21. Ceza Dairesi Esas No: 2015/9061 Karar No: 2015/1647 Karar Tarihi: 03.06.2015
Dolandırıcılık - resmi ve özel belgede sahtecilik - Yargıtay 21. Ceza Dairesi 2015/9061 Esas 2015/1647 Karar Sayılı İlamı
Özet:
Mahkeme, sanıklara yüklenen dolandırıcılık ve özel belgede sahtecilik suçlarının yasada gerektirdiği cezasının türü ve üst sınırı itibariyle tabi olduğu, suç tarihinde yürürlükte bulunan ve lehe olan 765 sayılı Türk Ceza Kanunu'nun 102/4. maddesinde öngörülen asli dava zamanaşımının suç tarihlerinden iddianame tarihine kadar devam ettiğini, resmi belgede sahtecilik suçu yönünden ise sanıklara yüklenen suçun yasada gerektirdiği cezasının miktarı itibariyle tabi olduğu ve 765 sayılı TCK'nun 102/3. maddesinde öngörülen asli dava zamanaşımının suç tarihinden iddianame tarihine kadar gerçekleştiği gözetilmeden yargılamaya devam edildiğinden, hüküm yasaya aykırıdır. Bu nedenle, sanıklar hakkında açılan kamu davaları CMK'nun ilgili maddeleri gereğince düşürülmüştür.
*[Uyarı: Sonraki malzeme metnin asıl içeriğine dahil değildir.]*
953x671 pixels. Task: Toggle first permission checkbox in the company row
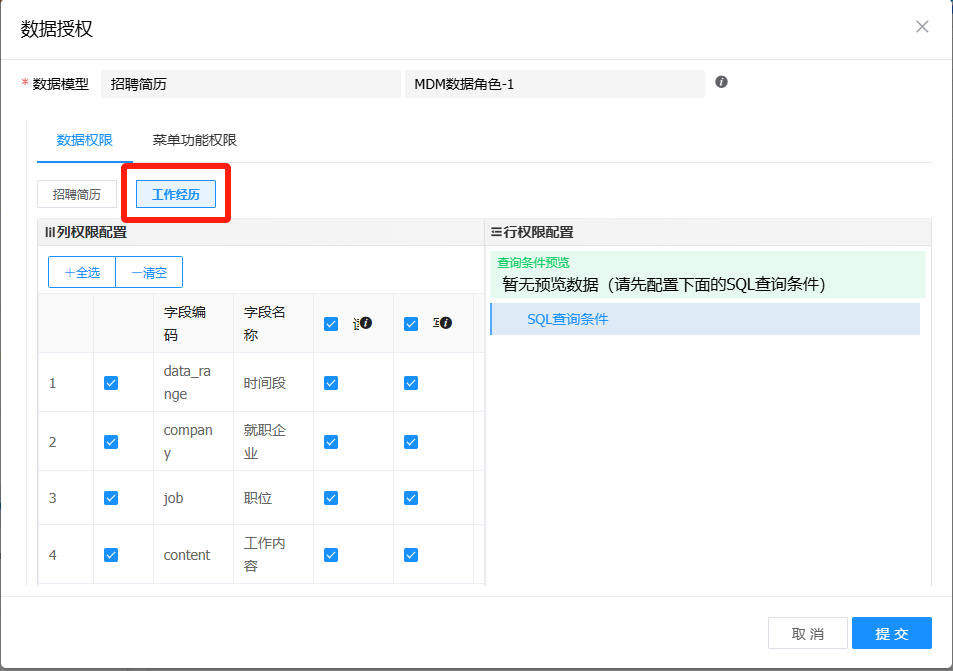pyautogui.click(x=331, y=442)
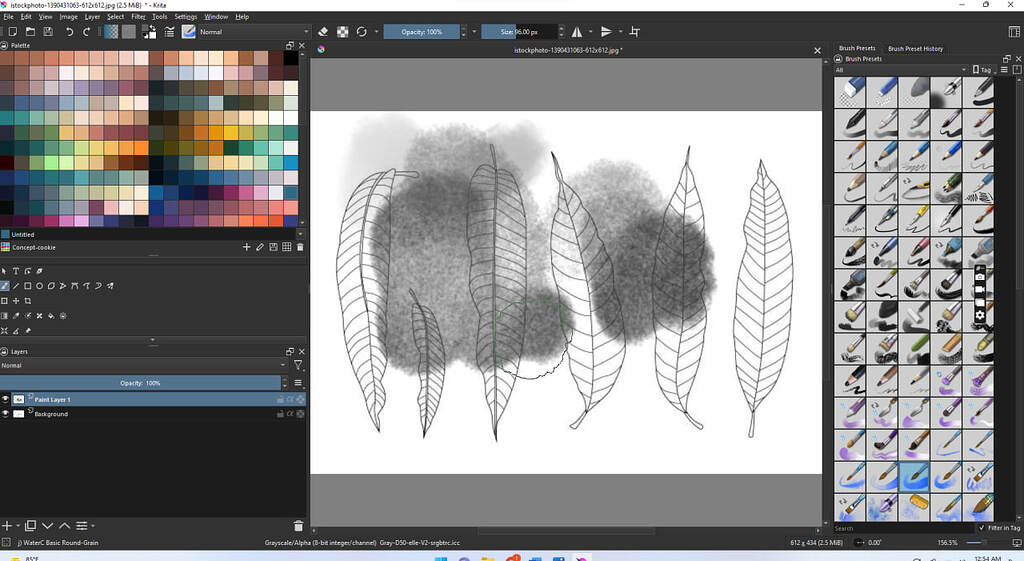Select the crop tool icon in toolbar

[x=634, y=31]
Kanun maddeleri: 5237 sayılı Türk Ceza Kanunu'nun 7, 5252 sayılı Türk Ceza Kanunu'nun 9, 765 sayılı TCK'nun 102/3, 102/4 ve 5271 sayılı CMK'nun 223/8.
21. Ceza Dairesi 2015/9061 E. , 2015/1647 K.
"İçtihat Metni"
MAHKEMESİ :Ağır Ceza Mahkemesi SUÇ : Dolandırıcılık, resmi ve özel belgede sahtecilik HÜKÜM : Beraat
5237 sayılı Türk Ceza Kanunu"nun 7 ve 5252 sayılı Türk Ceza Kanununun Yürürlük ve Uygulama Şekli Hakkında Kanunun 9. maddeleri hükmü karşısında; sanıklara yüklenen ""dolandırıcılık ve özel belgede sahtecilik"" suçlarının yasada gerektirdiği cezasının türü ve üst sınırı itibariyle tabi olduğu, suç tarihinde yürürlükte bulunan ve lehe olan 765 sayılı TCK"nun 102/4. maddesinde öngörülen asli dava zamanaşımının, suç tarihlerinden iddianame tarihine kadar; ""resmi belgede sahtecilik"" suçu yönünden ise, sanıklara yüklenen suçun yasada gerektirdiği cezasının miktarı itibariyle tabi olduğu, suç tarihinde yürürlükte bulunan ve lehe olan 765 sayılı TCK"nun 102/3. maddesinde öngörülen asli dava zamanaşımının, suç tarihinden iddianame tarihine kadar gerçekleştiği gözetilmeden yargılamaya devamla yazılı şekilde hüküm kurulması yasaya aykırı ve katılanlar vekilinin temyiz itirazları bu nedenle yerinde görülmüş olduğundan, sair yönleri incelenmeyen hükmün 5320 sayılı Yasanın 8/1. maddesi gereğince uygulanması gereken 1412 sayılı CMUK’nun 321. maddesi uyarınca isteme aykırı olarak BOZULMASINA, ancak yeniden yargılama yapılmasını gerektirmeyen bu hususta aynı Kanunun 322. maddesinde öngörülen yetkiye dayanılarak karar verilmesi mümkün olduğundan, sanıklar hakkında açılan kamu davalarının 765 sayılı TCK"nun 102/3, 102/4 ve 5271 sayılı CMK’nun 223/8. maddeleri gereğince DÜŞÜRÜLMESİNE, 03.06.2015 gününde oybirliği ile karar verildi.